THE TASK =
All lines from the one including "Viewport: 1080px width, 810px height." to the bottom of the entries below should be repeated exactly, both ends kept.

(Stored data)
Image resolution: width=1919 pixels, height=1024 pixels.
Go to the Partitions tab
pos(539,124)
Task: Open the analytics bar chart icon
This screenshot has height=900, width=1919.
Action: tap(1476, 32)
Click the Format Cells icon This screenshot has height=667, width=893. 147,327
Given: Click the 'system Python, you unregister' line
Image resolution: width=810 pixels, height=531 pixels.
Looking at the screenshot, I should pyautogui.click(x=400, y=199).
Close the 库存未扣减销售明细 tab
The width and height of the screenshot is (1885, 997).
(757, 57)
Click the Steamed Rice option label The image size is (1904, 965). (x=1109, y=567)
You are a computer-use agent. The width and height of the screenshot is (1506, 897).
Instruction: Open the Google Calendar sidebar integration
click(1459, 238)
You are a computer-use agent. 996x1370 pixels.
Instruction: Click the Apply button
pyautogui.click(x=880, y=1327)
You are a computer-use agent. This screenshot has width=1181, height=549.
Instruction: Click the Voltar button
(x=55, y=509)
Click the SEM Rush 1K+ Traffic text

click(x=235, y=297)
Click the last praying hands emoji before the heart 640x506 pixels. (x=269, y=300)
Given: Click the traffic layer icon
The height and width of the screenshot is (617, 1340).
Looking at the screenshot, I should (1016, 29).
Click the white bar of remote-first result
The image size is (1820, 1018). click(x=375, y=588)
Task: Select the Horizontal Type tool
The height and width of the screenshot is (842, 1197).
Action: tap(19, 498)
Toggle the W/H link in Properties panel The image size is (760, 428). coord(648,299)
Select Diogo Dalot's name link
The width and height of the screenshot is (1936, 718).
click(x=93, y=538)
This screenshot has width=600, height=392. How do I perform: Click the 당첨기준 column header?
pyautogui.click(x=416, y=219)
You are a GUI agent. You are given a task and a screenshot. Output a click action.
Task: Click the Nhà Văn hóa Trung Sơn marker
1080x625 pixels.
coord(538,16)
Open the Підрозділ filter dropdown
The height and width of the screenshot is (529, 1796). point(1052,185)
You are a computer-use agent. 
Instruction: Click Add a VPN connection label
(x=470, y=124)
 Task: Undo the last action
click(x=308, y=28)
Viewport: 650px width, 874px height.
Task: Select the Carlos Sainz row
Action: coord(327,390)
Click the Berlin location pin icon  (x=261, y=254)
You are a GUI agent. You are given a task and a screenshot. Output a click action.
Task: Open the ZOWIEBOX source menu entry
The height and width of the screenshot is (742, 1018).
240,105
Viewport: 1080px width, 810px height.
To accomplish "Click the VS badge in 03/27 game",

WRITTEN SOLUTION =
Viewport: 1080px width, 810px height.
To accomplish "Click the VS badge in 03/27 game",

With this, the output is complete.